Work to be completed: Every line from the one holding "This screenshot has width=829, height=464." through the one holding "Image resolution: width=1357" in the data below must be returned exactly, both ends included, with pictures left out and nothing else added.

------ Entries supplied

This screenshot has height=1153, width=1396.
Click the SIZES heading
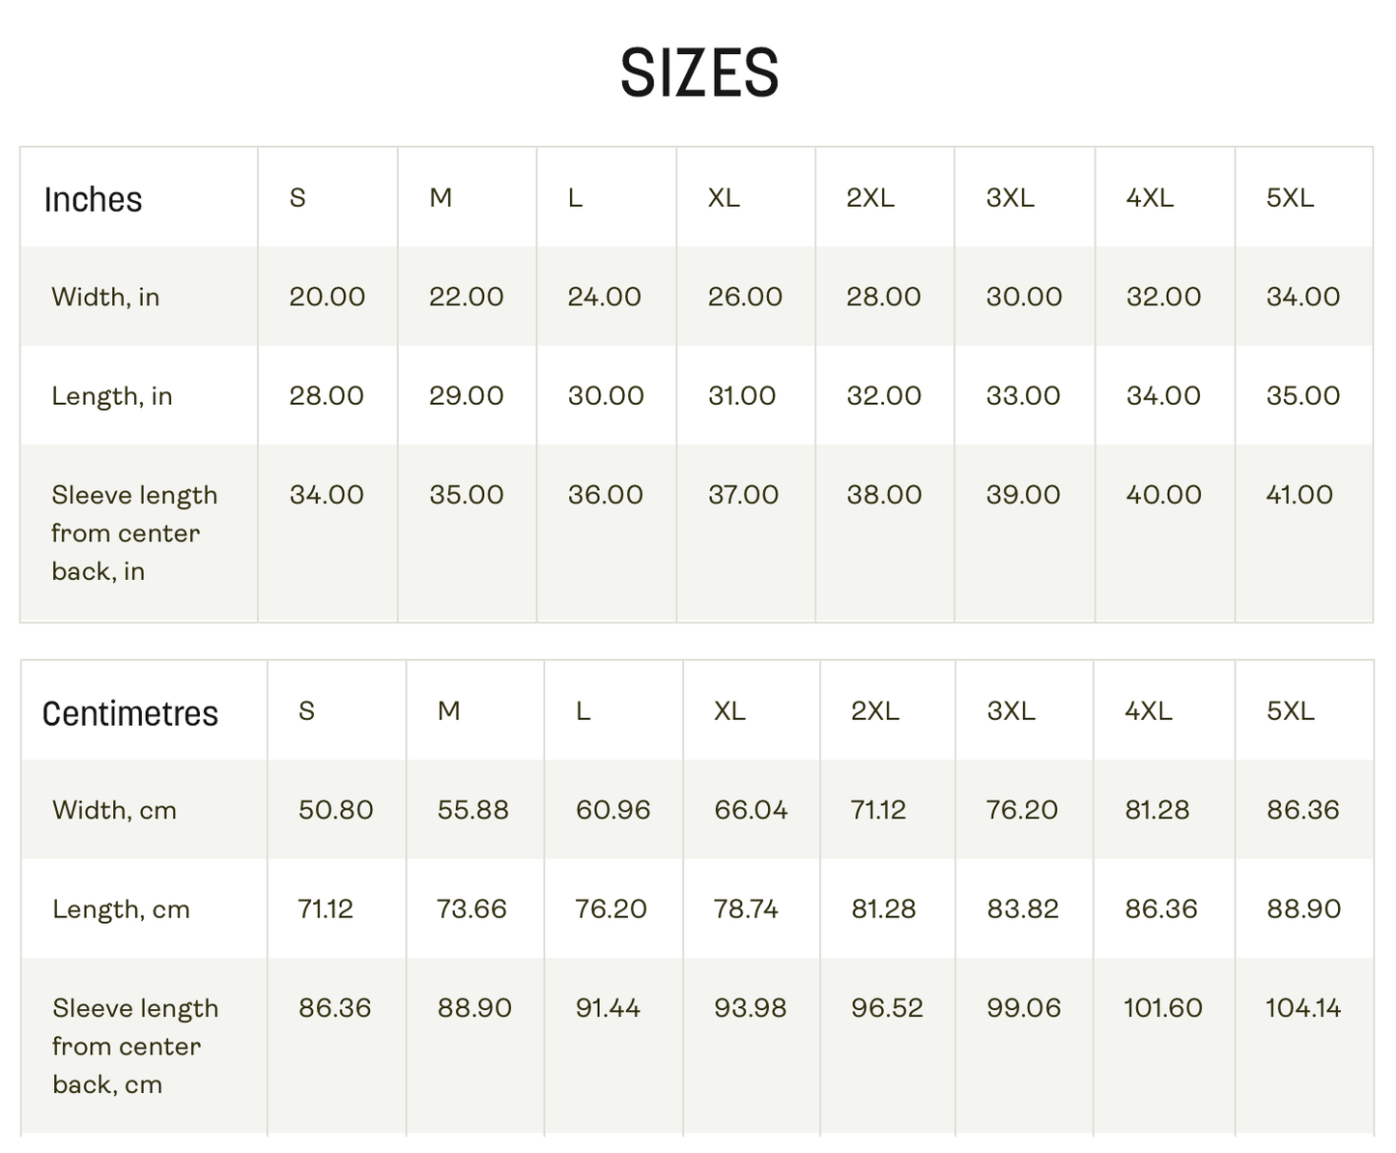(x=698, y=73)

------------
------ Entries supplied

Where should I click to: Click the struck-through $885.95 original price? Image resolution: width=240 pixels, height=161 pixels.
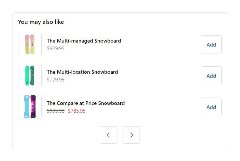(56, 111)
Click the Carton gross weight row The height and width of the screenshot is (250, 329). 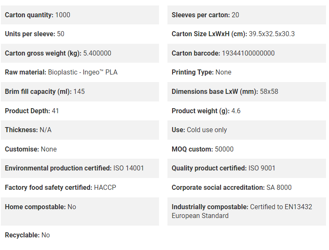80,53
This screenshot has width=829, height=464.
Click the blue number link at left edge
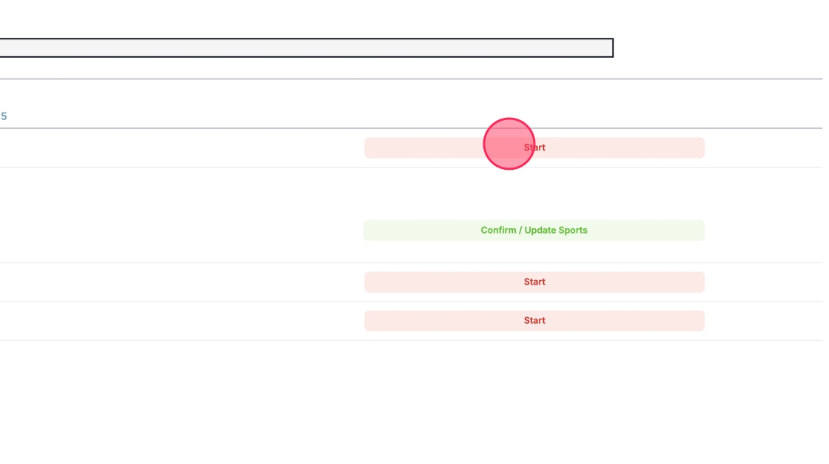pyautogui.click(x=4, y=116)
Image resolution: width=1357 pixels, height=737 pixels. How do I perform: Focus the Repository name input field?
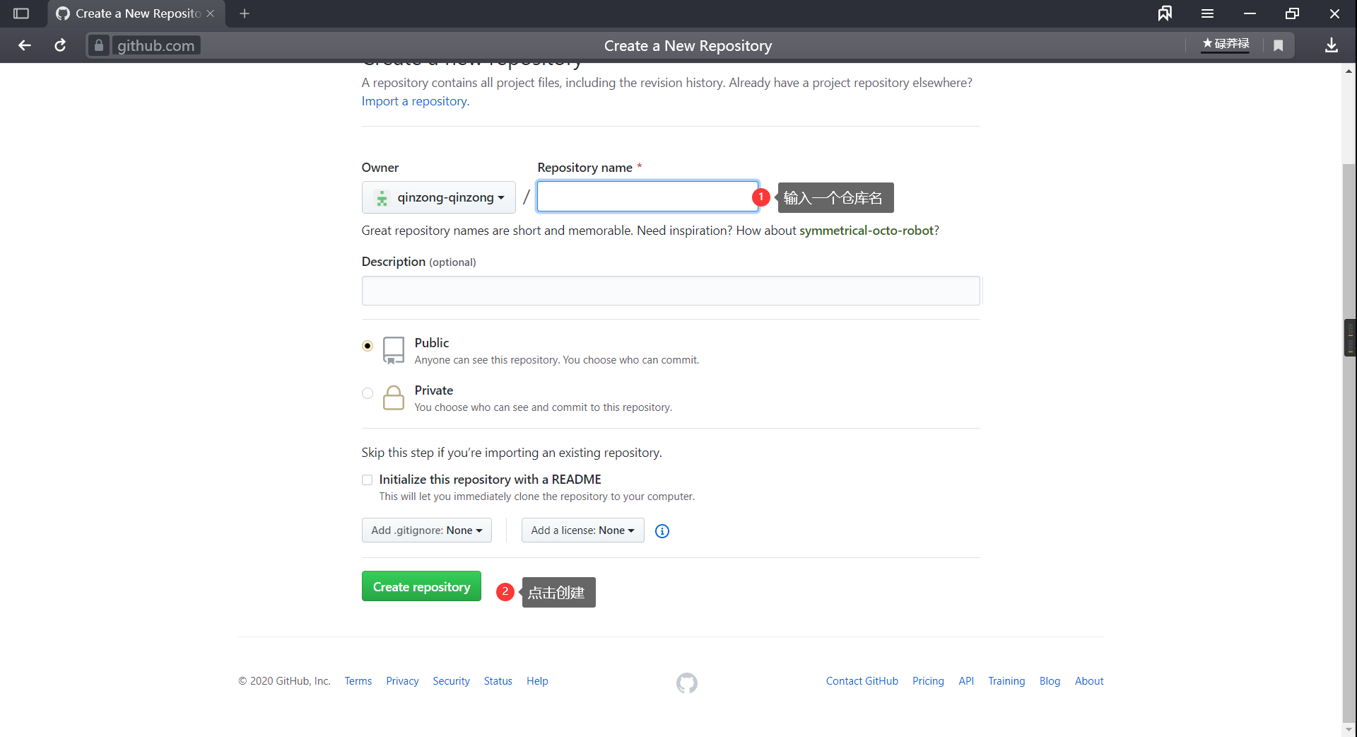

------------

Written response:
This screenshot has width=829, height=464.
Click the blue number link at left edge
pyautogui.click(x=4, y=116)
Image resolution: width=1357 pixels, height=737 pixels. How do I perform: Focus the Repository name input field?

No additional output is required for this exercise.